=== Problem statement ===
Reproduce nothing but the closing run of lines: the line with "Coffee (66, 87)" and each line that follows it to the end of the data.

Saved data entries
□ □ □ □

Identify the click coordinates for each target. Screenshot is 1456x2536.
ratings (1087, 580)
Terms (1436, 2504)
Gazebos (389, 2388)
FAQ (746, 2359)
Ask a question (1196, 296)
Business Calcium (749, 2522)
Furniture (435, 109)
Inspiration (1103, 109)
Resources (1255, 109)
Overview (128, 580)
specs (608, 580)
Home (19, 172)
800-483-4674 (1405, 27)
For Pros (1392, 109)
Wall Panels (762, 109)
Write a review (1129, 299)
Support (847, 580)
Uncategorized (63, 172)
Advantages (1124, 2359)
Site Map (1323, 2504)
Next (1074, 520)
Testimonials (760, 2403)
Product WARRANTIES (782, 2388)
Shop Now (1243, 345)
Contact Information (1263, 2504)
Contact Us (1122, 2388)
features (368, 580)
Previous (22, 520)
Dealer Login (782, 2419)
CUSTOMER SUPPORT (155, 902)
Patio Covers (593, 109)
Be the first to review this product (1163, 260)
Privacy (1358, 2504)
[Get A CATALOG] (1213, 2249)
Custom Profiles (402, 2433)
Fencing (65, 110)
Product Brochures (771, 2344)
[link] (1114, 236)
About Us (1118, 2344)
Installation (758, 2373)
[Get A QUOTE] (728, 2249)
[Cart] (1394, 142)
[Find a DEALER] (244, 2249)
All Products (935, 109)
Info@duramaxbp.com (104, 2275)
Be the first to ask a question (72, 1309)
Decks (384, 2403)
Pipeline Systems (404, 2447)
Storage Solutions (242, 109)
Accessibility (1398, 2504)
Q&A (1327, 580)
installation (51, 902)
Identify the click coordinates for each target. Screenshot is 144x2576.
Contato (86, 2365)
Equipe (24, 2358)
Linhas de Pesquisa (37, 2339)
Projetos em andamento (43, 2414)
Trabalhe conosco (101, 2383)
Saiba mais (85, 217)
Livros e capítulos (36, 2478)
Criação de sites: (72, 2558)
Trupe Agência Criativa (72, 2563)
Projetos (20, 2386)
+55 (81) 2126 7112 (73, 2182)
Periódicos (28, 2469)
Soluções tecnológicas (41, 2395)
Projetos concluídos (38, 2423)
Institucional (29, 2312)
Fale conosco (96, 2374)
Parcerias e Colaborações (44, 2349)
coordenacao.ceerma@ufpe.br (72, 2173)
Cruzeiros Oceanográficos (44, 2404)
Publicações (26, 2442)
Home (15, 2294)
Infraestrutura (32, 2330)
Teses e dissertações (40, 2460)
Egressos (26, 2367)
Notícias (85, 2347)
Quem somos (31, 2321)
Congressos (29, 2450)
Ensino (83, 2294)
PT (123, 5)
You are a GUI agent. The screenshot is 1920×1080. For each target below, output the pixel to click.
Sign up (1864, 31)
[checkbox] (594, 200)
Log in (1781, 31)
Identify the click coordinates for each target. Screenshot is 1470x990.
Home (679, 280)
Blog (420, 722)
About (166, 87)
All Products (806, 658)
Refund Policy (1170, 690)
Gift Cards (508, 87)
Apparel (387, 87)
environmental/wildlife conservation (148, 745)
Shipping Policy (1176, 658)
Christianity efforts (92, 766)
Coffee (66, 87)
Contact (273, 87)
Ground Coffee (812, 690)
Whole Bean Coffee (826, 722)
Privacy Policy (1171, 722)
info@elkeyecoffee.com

□ □ □ □

=== Solved exercise ===
Coffee (66, 87)
Contact (273, 87)
Ground Coffee (812, 690)
Whole Bean Coffee (826, 722)
Privacy Policy (1171, 722)
info@elkeyecoffee.com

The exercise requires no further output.